I am unsure why background workers are managed directly in the 
ServerLoop(), wouldn't it help if a "background worker launcher" exist 
instead ?

> 2) New state machine phase for AIO shutdown?
>
> During non-crash shutdown, we currently stop archiver and walsender last
> (except dead-end children, but those don't matter in this context). But at
> least walsender might use AIO, so we need to shut down AIO after walsender.
>
> We already have PM_SHUTDOWN, PM_SHUTDOWN_2. I didn't want to introduce
> PM_SHUTDOWN_3. For now there's a new PM_SHUTDOWN_IO.
>
> Is that the right approach?
>
> But somehow the number of shutdown phases seems to be getting out of control,
> besides PM_SHUTDOWN* we also have PM_STOP_BACKENDS, PM_WAIT_BACKENDS,
> PM_WAIT_DEAD_END and PM_NO_CHILDREN...


For the startup there is a StartupStatusEnum, it serves distinct purpose 
but maybe having ShutdownSequence/ShutdownStatus can be helpful: just 
outline order of operations for the shutdown state ? Maybe nearest from 
a chain of responsability than the existing state machine...

> 3) Do we need an new PM* phase at startup?
>
> Because the startup process - obviously - can perform IO, IO workers need to
> be started before the startup process is started.
>
> We already do this with checkpointer and bgwriter. For those we don't have a
> new phase, we just do so before forking the startup process. That means that
> the startup process might need to wait for checkpointer to finish starting up,
> but that seems fine to me.  The same seems true for IO workers.
>
> Therefore I don't see a need for a new phase?

So it should belong to PM_INIT? but the next question:

> 4) Resetting pmState during crash-restart?
>
> For the IO worker handling we need to check the phase we currently are in to
> know whether to start new workers (so we don't start more workers while
> shutting down).
>
> That's easy during normal startup, the state is PM_INIT. But for a
> crash-restart (bottom of PostmasterStateMachine()), pmState will be
> PM_NO_CHILDREN - in which we would *NOT* want to start new IO workers normally
> (if e.g. a SIGHUP is processed while in that state). But we do need to start
> IO workers at that point in the crash-restart cycle.
>
> The AIO patchset has dealt with that by moving pmState = PM_STARTUP to a bit
> earlier.
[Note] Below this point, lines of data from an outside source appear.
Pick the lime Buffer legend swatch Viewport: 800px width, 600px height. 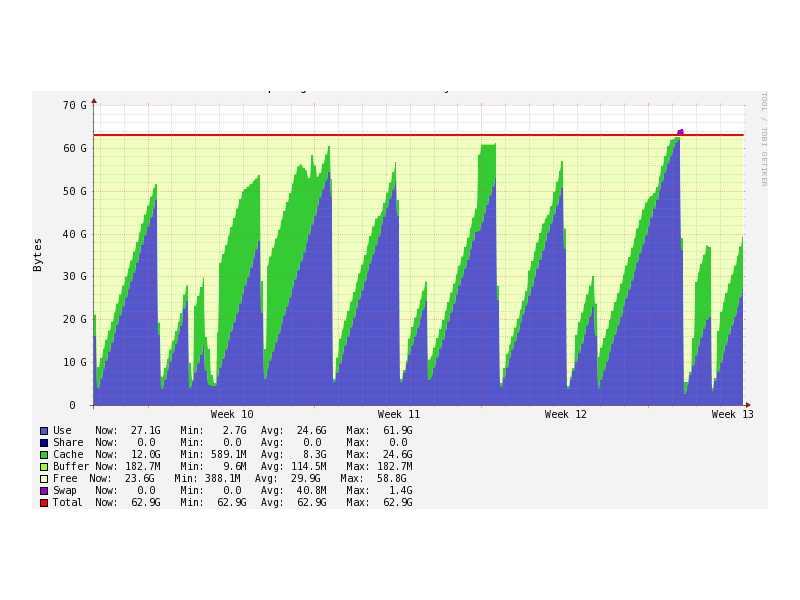click(44, 467)
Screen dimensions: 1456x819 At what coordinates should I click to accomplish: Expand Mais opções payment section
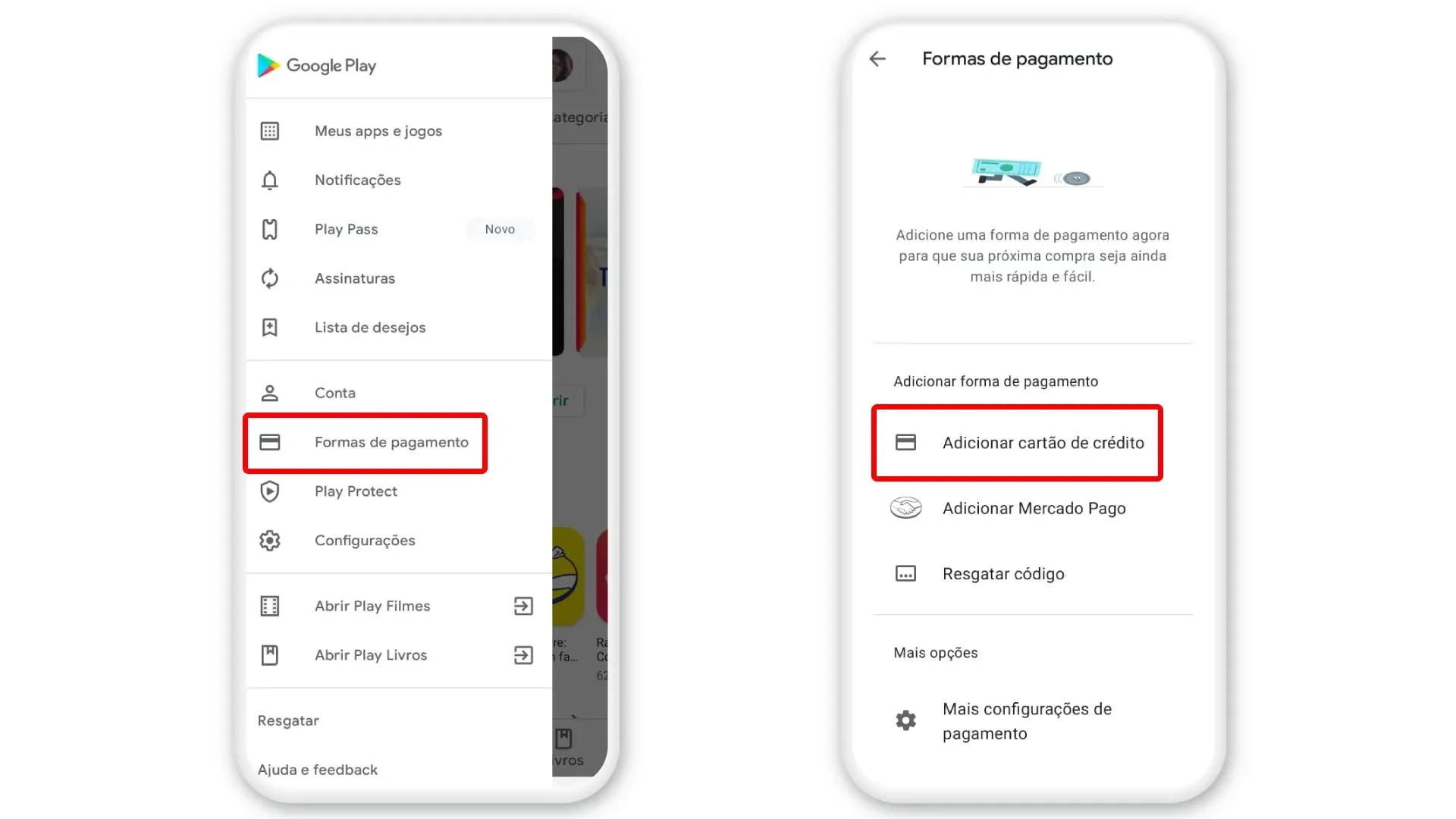click(935, 652)
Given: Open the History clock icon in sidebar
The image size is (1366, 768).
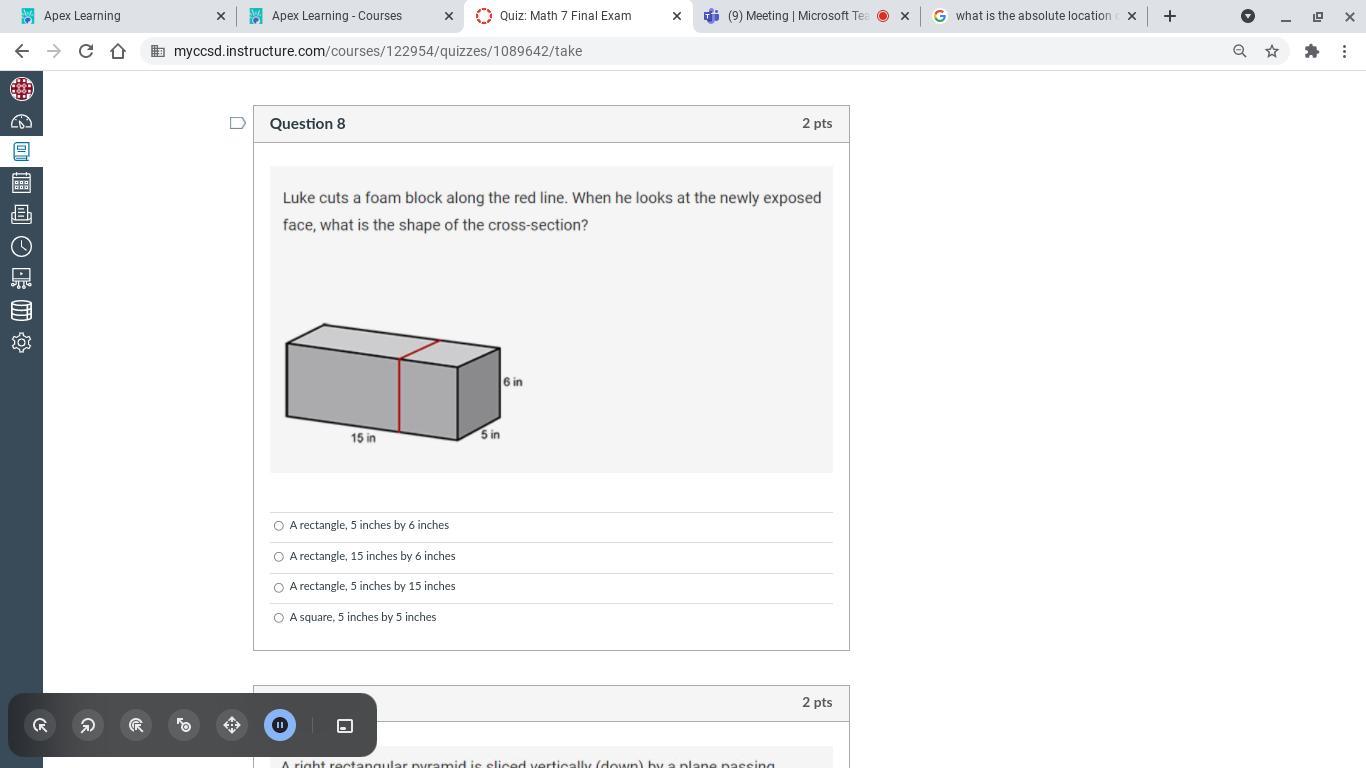Looking at the screenshot, I should (x=21, y=246).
But that seems a *bit* weird, even though I don't see any negative
> consequences right now.
>
> Would it be better to reset pmState to PM_INIT? That doesn't seem quite right
> either, it's described as "postmaster starting".
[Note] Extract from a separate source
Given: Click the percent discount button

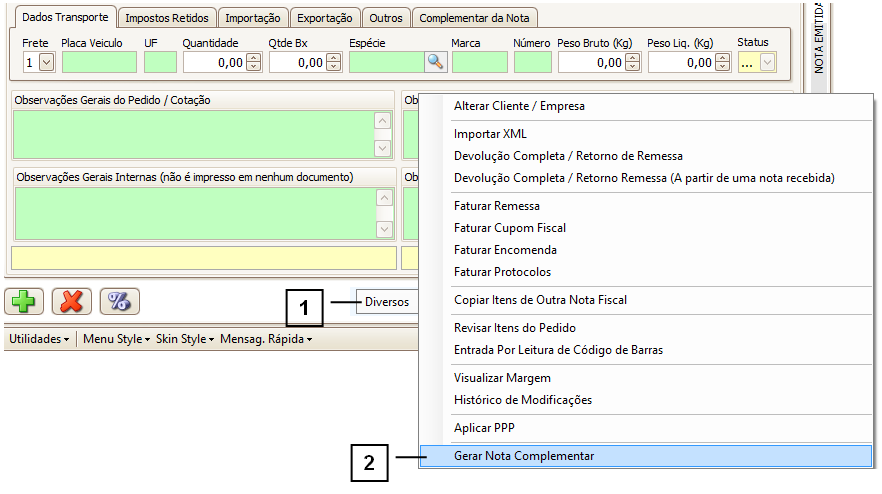Looking at the screenshot, I should [120, 302].

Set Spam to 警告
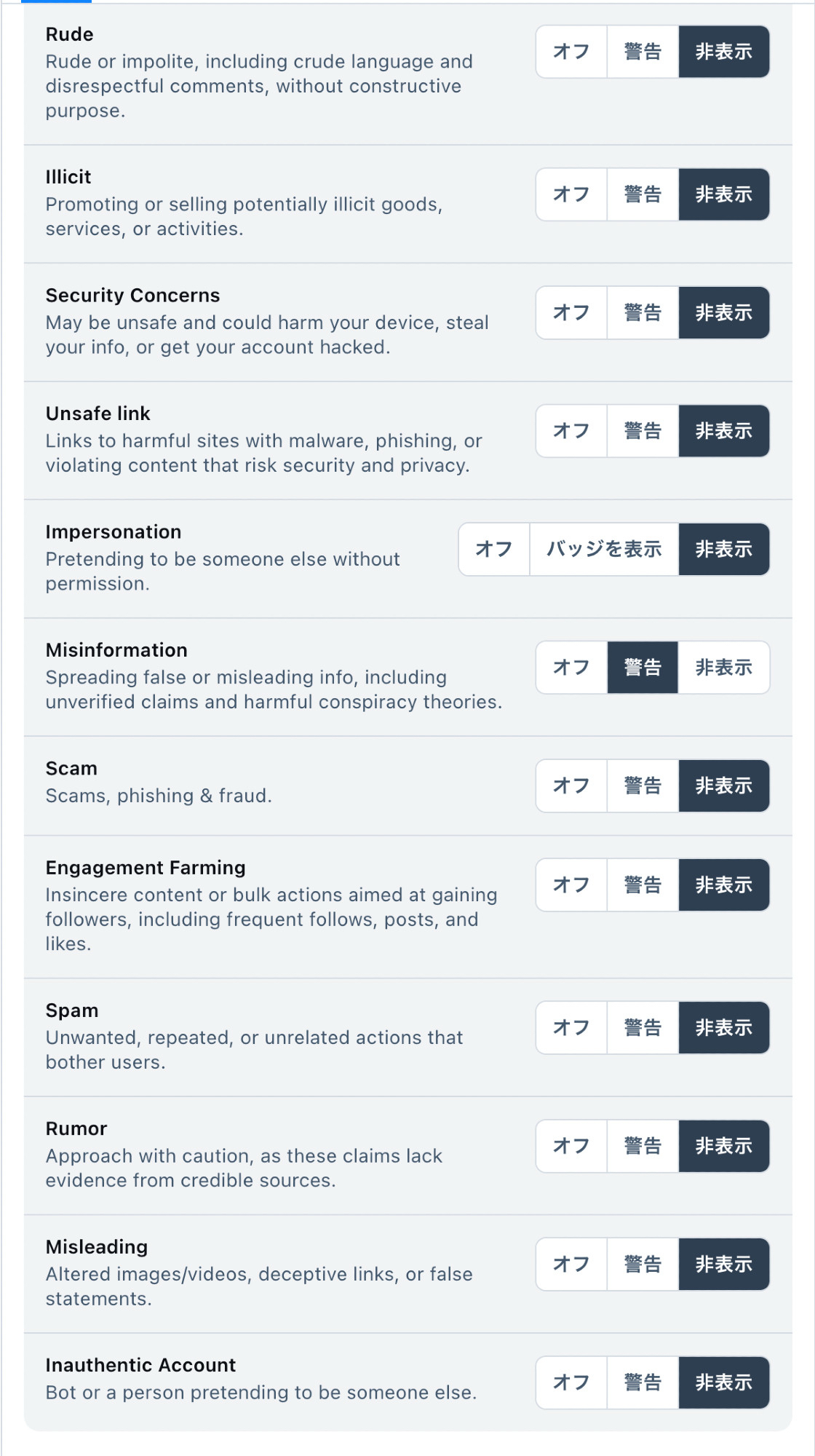point(643,1027)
The comments in postmaster.c said that crash recovery is like shutdown 
followed by startup (not by init).
If I understood correctly IO workers will need to be restarted in such 
context, so they must be after PM_INIT ...
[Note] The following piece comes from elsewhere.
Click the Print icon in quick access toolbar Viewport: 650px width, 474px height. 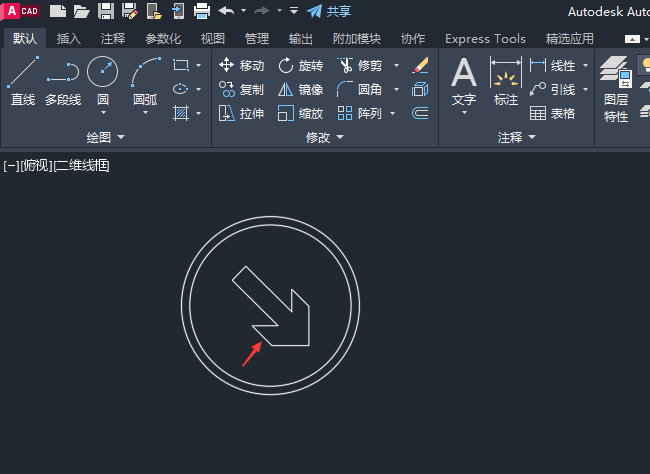[201, 11]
> 5) btmask_all_except2() not used anymore, btmask_all_except3() needed
>
> The one place using btmask_all_except2() now also needs to allow IO workers,
> and thus btmask_all_except3(). Which triggers warnings about
> btmask_all_except2 being unused.
>
> We could remove btmask_all_except2(), ifdef it out or create a more generic
> version that works with arbitrary numbers of arguments.
>
> Something like
>
> static inline BackendTypeMask
> btmask_all_except_n(int nargs, BackendType *t)
> {
>      BackendTypeMask mask = BTYPE_MASK_ALL;
>
>      for (int i = 0; i < nargs; i++)
>          mask = btmask_del(mask, t[i]);
>      return mask;
> }
>
> #define btmask_all_except(...) \
>      btmask_all_except_n( \
>          lengthof(((BackendType[]){__VA_ARGS__})), \
>          (BackendType[]){__VA_ARGS__} \
>      )
>
> should do the trick, I think.
>
>
> 6) Variable numbered aux processes
>
> The IO workers are aux processes - that seemed to be the most
> appropriate. However, if "real" AIO is configured (PGC_POSTMASTER), no IO
> workers can be started.
>
> The only change the patch had to make for that is:
>
> -#define NUM_AUXILIARY_PROCS     6
> +#define MAX_IO_WORKERS          32
> +#define NUM_AUXILIARY_PROCS     (6 + MAX_IO_WORKERS)
>
> Which means that we'll reserve some resources for IO workers even if no IO
> workers can be started. Do we consider that a problem?  There's some precedent
> - we reserve space for archiver even if not configured, despite archive_mode
> being PGC_POSTMASTER - but of course that's a different scale.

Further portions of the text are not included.